Maduro, last week, warned that leaders in Washington were motivated by the desire "to get their hands on" Venezuela's massive oil reserves, "as they did in Iraq and Libya." Venezuela has been rocked by protests since Jan. 10 when President Nicolas Maduro was sworn in for a second term following a vote boycott by the opposition.
Tensions climbed on Jan. 23 when Guaido declared himself interim president, but Maduro has so far refused calls to step down.
He has accused the U.S. of orchestrating a coup against his government and said he is open to dialogue with the opposition. The U.S. has led international efforts to apply economic and diplomatic pressure on Maduro, including sanctioning the country's state-owned oil company and a joint venture with its Nicaraguan counterpart.
Russia, China, Turkey, and Iran, for their part, have put their weight behind Maduro, the elected president.
In the face of mounting pressure on Maduro, President Recep Tayyip Erdoğan reiterated support for his Venezuelan counterpart and the government.

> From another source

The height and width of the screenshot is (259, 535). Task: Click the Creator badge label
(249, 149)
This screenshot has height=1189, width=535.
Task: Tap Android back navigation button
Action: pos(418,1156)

Erdoğan expressed his surprise and disappointment that Trump was backing an apparent coup attempt. He also accused the European Union yesterday of seeking to overthrow Maduro in defiance of "democracy."
"On one side you say ‘democracy, democracy, democracy' and ‘ballot box, ballot box, ballot box' and later you dare to try and topple a government by violence and ruse," Erdoğan said in a speech in Parliament, referring to the European Union.